Disclaimer message: these pages contain content authorised by previous Ministers of the Department. List of previous ministers and their terms in office.
Effects of climate change on Tasmania's water availability
18 January 2010
Download the PDF
Climate change is expected to reduce both rainfall and runoff in Tasmania by 2030, a report into Tasmania’s future water availability has today found.
The CSIRO Tasmania Sustainable Yields report - a snapshot of the expected impacts on Tasmania’s water availability into the future – was released today in Hobart by the Minister for Climate Change and Water, Senator Penny Wong.
The 18-month project, undertaken in partnership with the Tasmanian Government, looked at the impacts of climate variability and expected climate change, catchment development and changing groundwater extraction on the availability and use of water resources in Tasmania.
Surface water and groundwater across almost 50,000 sq km of northern, eastern and central Tasmanian – approximately 72 per cent of Tasmania – was considered for the report.
The report found:
- The recent climate (1997-2007) had been significantly drier than the historical climate.
- By 2030, the projected impact of climate change on rainfall will be a 3 per cent reduction under a median future climate (ranging from an increase of 1 to a decrease of 7 per cent under wet and dry extremes).
- The reduction in rainfall is projected to lead to a 5 per cent reduction in runoff under a median climate (ranging from an increase of 1 to a decrease of 10 per cent under wet and dry extremes).
- Of 150 key ecological sites identified in this project, 71 are potentially impacted by changes in the flow regime due to the recent climate and its significant drought conditions.

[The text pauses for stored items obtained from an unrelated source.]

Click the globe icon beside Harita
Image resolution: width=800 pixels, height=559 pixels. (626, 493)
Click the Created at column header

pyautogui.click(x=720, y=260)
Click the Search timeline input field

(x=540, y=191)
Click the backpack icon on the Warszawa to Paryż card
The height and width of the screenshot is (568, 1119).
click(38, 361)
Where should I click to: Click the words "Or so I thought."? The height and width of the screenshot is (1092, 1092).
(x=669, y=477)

Senator Wong said the findings of the report were critical to the development of water management initiatives for Tasmania.
“The Australian Government is working with all states and territories to prepare for the impacts of climate change, including reduced water availability,” Senator Wong said.

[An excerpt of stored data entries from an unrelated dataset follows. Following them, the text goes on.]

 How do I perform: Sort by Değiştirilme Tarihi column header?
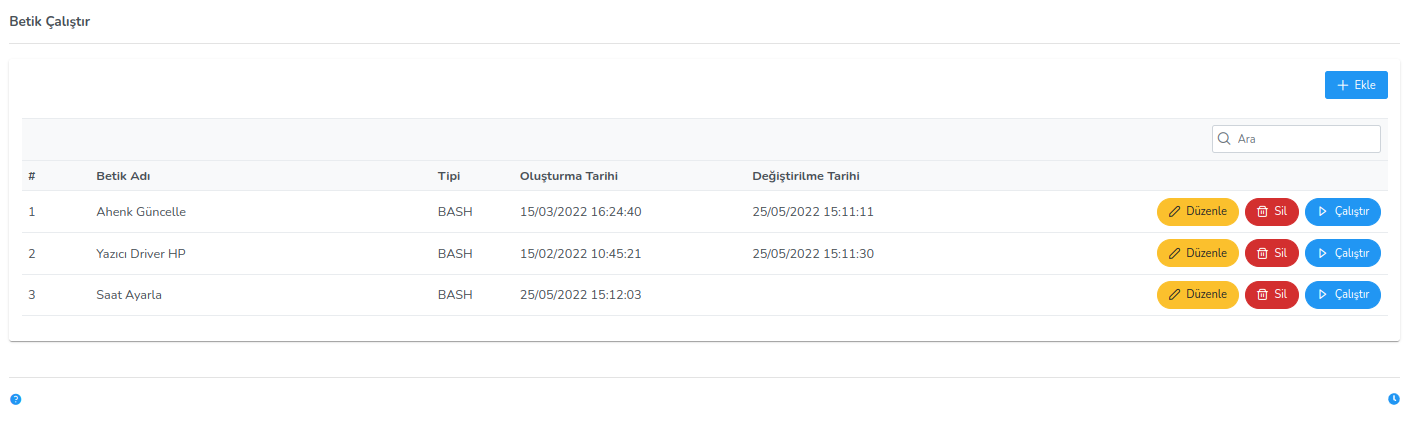(x=805, y=177)
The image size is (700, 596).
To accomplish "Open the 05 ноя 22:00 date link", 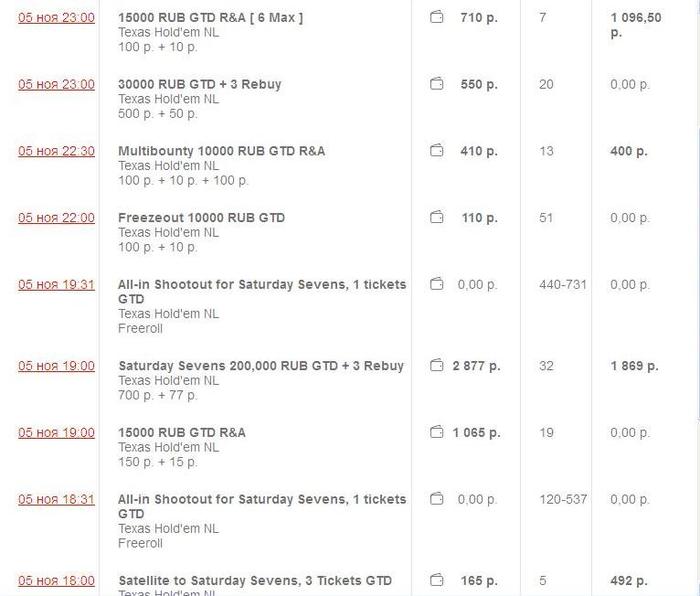I will (x=56, y=218).
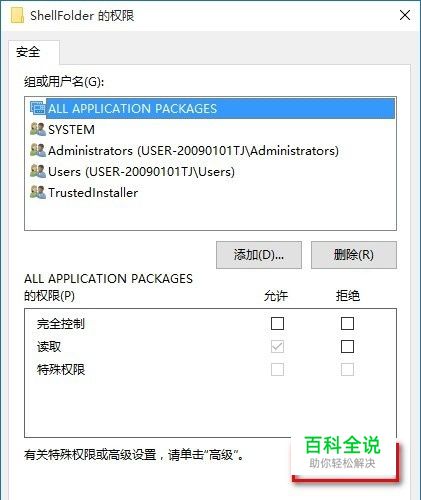The width and height of the screenshot is (421, 500).
Task: Click the Administrators group icon
Action: (38, 150)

“We know from the Bureau of Meteorology’s 2009 Annual Climate Statement that 2009 was the second hottest year in Australia on record and finished off the hottest decade in Australian history.
“The project findings will provide critical information needed to underpin statutory water management planning in Tasmania and to assist in developing sustainable irrigation proposals.’’

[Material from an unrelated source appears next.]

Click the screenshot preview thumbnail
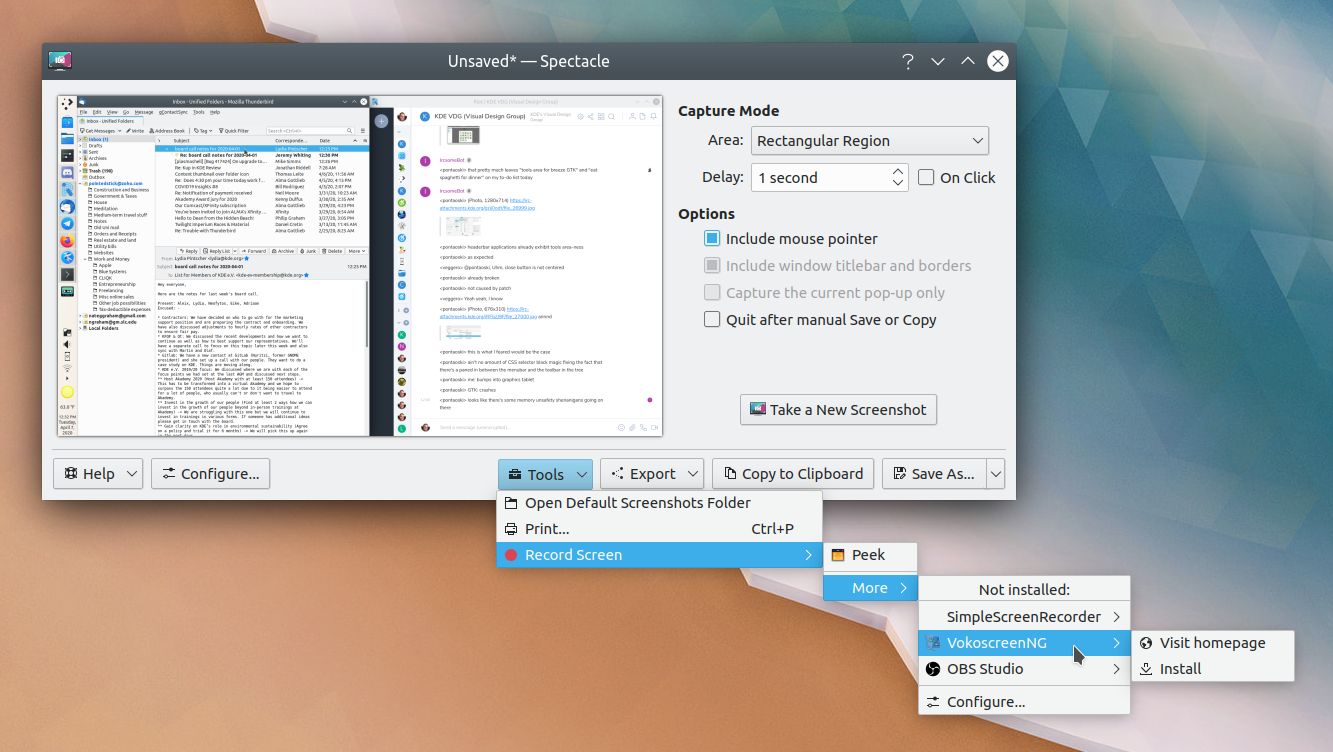Viewport: 1333px width, 752px height. tap(360, 267)
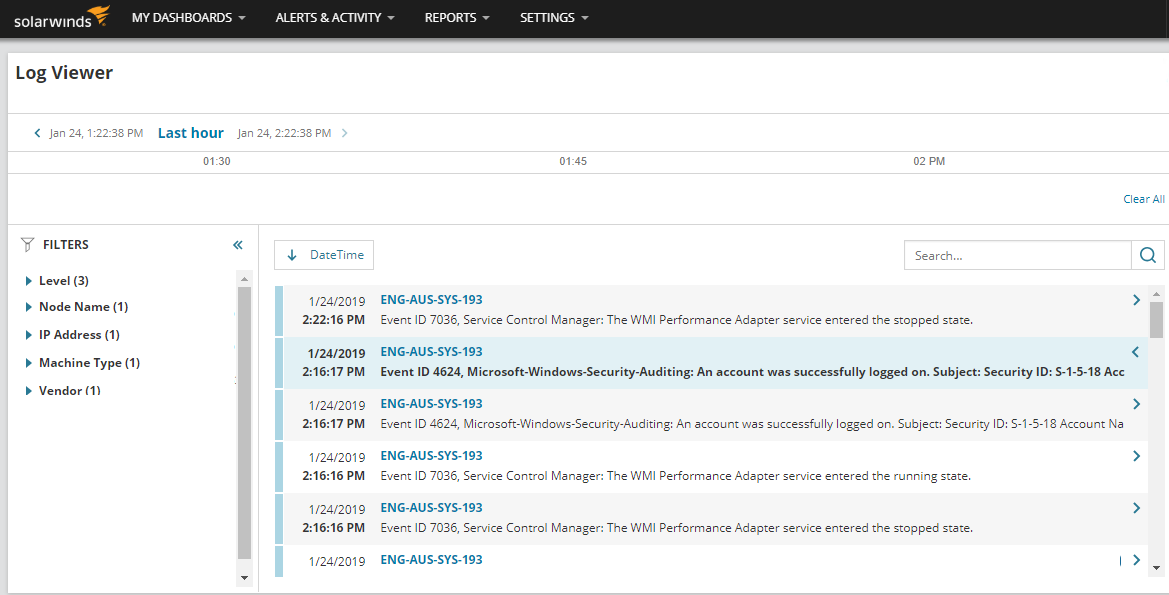1169x595 pixels.
Task: Open the Alerts & Activity menu
Action: 335,18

The report is one in a series of sustainable yields projects commissioned by the Australian Government, following on from the Murray-Darling Basin Sustainable Yields project. The Australian Government provided $4.2 million under its Water for the Future plan for the project. .
Regional briefings on the report will be held in Hobart (Jan 20), Burnie (Jan 21) and Launceston (Jan 22). The full report is available at: www.csiro.au/partnerships/TasSY.html.